Pas Carlsen. Le Norvégien repose le bas du dos contre la chaise, de sorte qu’il garde une courbe naturelle, les genoux légèrement écartés au bord de la chaise, les pieds fermement sur le sol et se penchant en avant sous un angle d’environ 75 degrés. Dans cette position, qu’il a obtenue grâce à la lecture d’études et d’essais et erreurs, il n’est pas trop en avance pour perdre la vigilance et pas trop en arrière pour utiliser de l’énergie supplémentaire.

« Vous voyez souvent Magnus remporter des matchs à la cinquième heure », a déclaré Ashley, qui a participé à la plupart des matchs de Carlsen au cours des dix dernières années. « On dirait qu’il vient de commencer pendant que ses adversaires s’épuisent. »

Depuis qu’il est devenu champion du monde en 2013, Carlsen a même appliqué une stratégie connue des fans de Kawhi Leonard ou de LeBron James: la gestion de la charge. Bien que le joueur d’élite moyen joue de 12 à 14 événements par an pour maintenir son classement et gagner de l’argent, Carlsen a généralement réduit son emploi du temps à six à huit tournois, prenant des mois à récupérer après chaque match.

« Même s’il ne perd pas beaucoup de poids comme ses pairs, Magnus a compris très tôt que son système nerveux était stressé après chaque tournoi et qu’il avait besoin de plusieurs semaines pour rétablir l’équilibre », a déclaré Henrik. « Il comprend suffisamment son corps pour savoir quand il aura retrouvé son équilibre avant de jouer pour un autre titre. »

RETOUR AU MISSOURI, Caruana et Chirila jouent aux échecs dans la salle à manger pendant six heures. La salle est insonorisée pour des raisons de confidentialité. Caruana est particulièrement prudent après les projections d’écran des ouvertures qu’il avait prévues contre Carlsen, qui avaient été divulguées avant le championnat du monde de l’an dernier. (Ce n’est que de la paranoïa s’ils sont pas pour vous avoir.)

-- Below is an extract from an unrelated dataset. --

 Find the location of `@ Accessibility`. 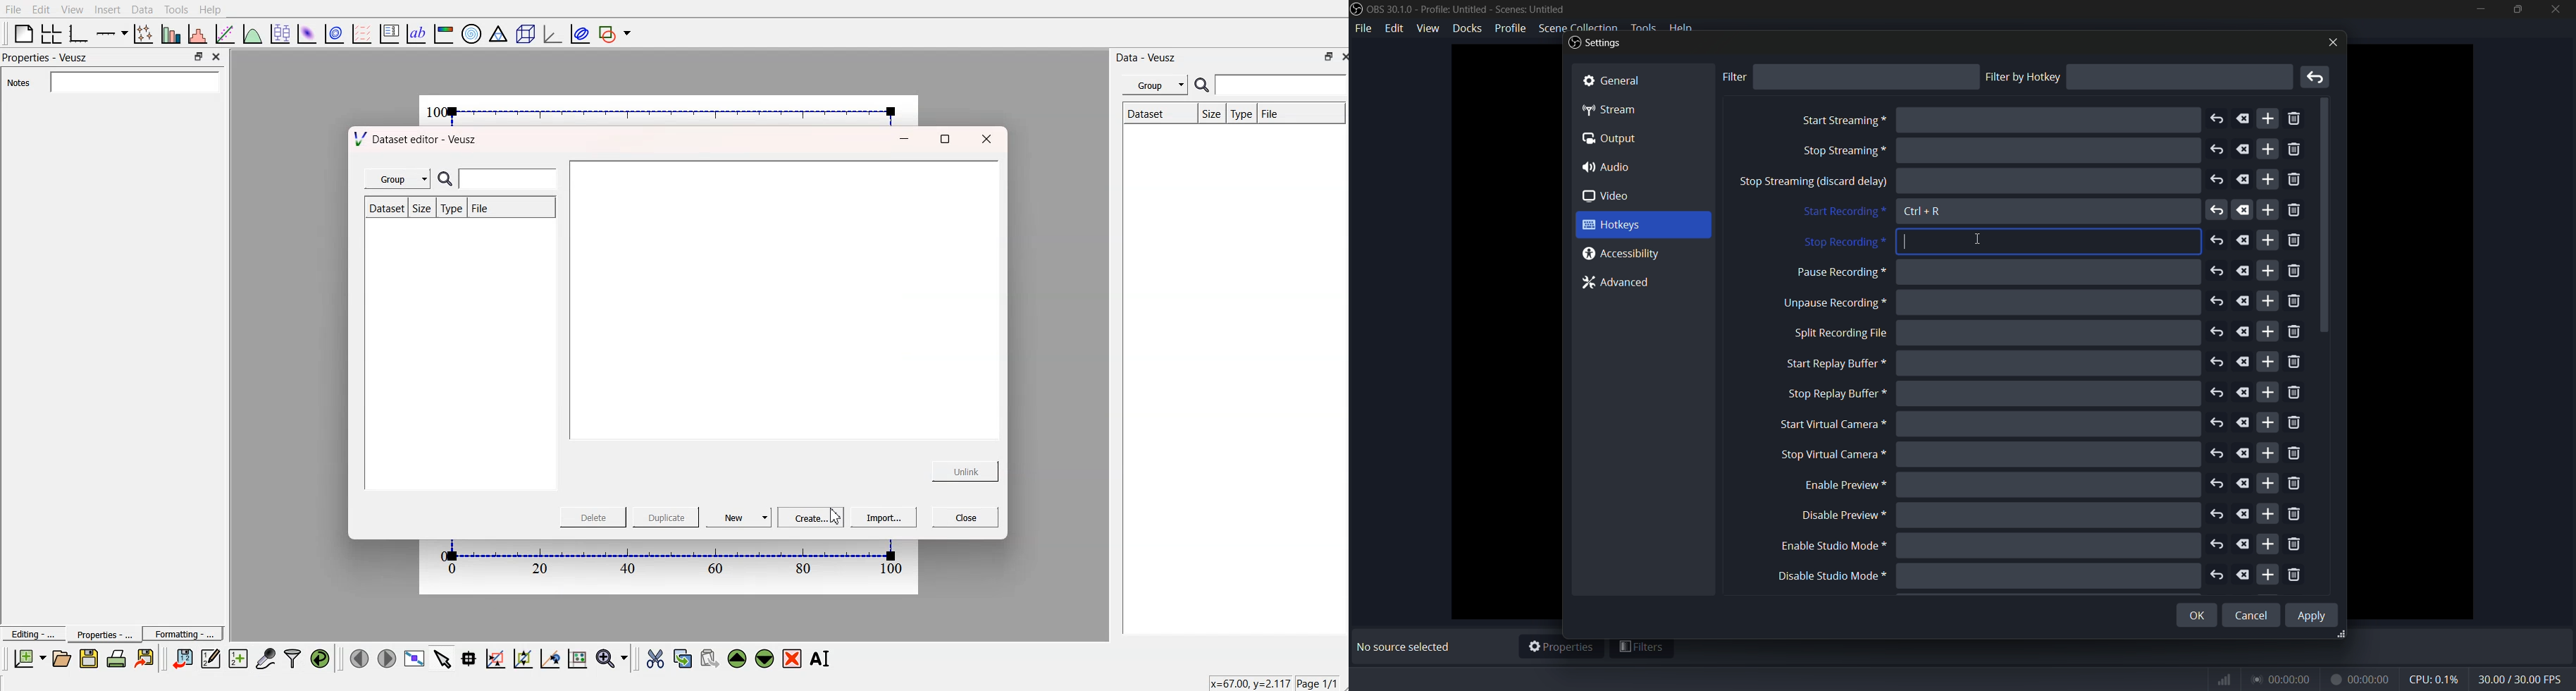

@ Accessibility is located at coordinates (1627, 254).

Puis il a l’air épuisé, ses lunettes tordues. Il prend pourtant une poignée de noix et part pour une dernière heure de tennis avant le dîner.

Kasimdzhanov et Chirila, après un dîner composé de salade, de crevettes cuites, de rôti et de purée de pommes de terre, entrez dans la cuisine pour déguster une part de gâteau au chocolat. Caruana ne participe pas. « Pas de dessert pour moi aujourd’hui », dit-il.

Avant les grands tournois, Caruana passe généralement en mode de désintoxication. L’année dernière, il a abandonné trois mois avant le Championnat du monde des alcools. Cette fois, il a choisi le sucre. C’est une habitude qu’il a prise à Carlsen, qui montre enfin des signes de mortelle. Après une série de victoires consécutives dans des tournois, le Norvégien a perdu 10 matchs dans une compétition en août et a avoué « douter constamment de lui-même ».

La manœuvre de Carlsen à la veille de la Coupe du Monde, quelle que soit sa taille, est l’ouverture que Caruana attendait. Caruana sait dans son esprit quoi faire; comme tous les grands maîtres, il n’a besoin que de son corps pour le supporter.

« Parfois, vous devez électrocuter votre corps pour vous écouter », dit-il.